Bishop Anthony B. Taylor issued this statement Jan. 24 on polarization and partisanship in today’s world.

My grandfather lost 20 first cousins in the Holocaust, and so I admittedly tend to view troubling things in today’s world through the lens of 1930s Germany. 

Lest anyone dismiss the remainder of my statement as hyperbolic, I want to be clear that the current times are not identical, and Trump is no Hitler. But the moral decline of our country is real. And we are doomed to repeat failures of the past if we are not willing to remember them and learn from them. Polarization and partisanship are poisoning the social fabric of our country. In this, there are many obvious parallels with the 1930s, and that should give us pause. 

In Hitler, Germany had an eloquent speaker who was able to tap into the understandable fears and anger of people in the wake of the country’s catastrophic losses in World War I and the financial meltdown at the end of the 1920s. These people longed for their beloved homeland to be great once again, and many disaffected people resonated with Hitler’s talk of “real” Germans, the Aryan race, and his mockery and demonization of those who were different racially or religiously or didn’t share his views. 

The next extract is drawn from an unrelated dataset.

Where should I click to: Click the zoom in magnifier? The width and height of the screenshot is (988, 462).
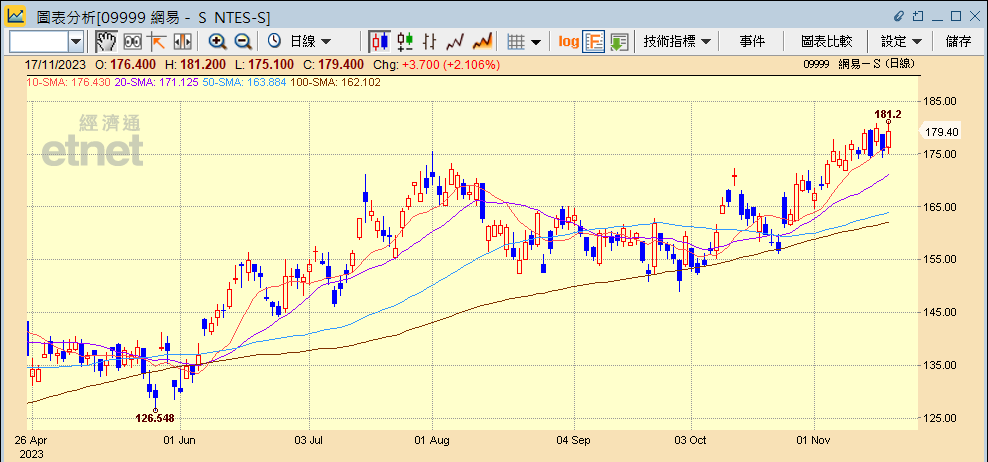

In the 1930s, Germany’s democracy was still young, its checks and balances insufficient, and its politicians too quick to go along with whatever direction the leadership pushed for — without critical thought or pushback. Those political opponents who did dare to oppose Hitler were silenced, initially through intimidation and threats, and eventually by being shipped off to Dachau and other concentration camps. 

The first Nazi concentration camp was for political opponents and other leaders in society, and it especially targeted those who resisted Hitler’s agenda. Fear of arrest and fear of Hitler’s thugs — the SA or “Brownshirts” — silenced many who disagreed privately with the direction their society was headed. In that decade, German society moved away from respect for human dignity, peace and moral restraint. 

I fear that the same dynamics are now happening in our country with the decline of civil discourse.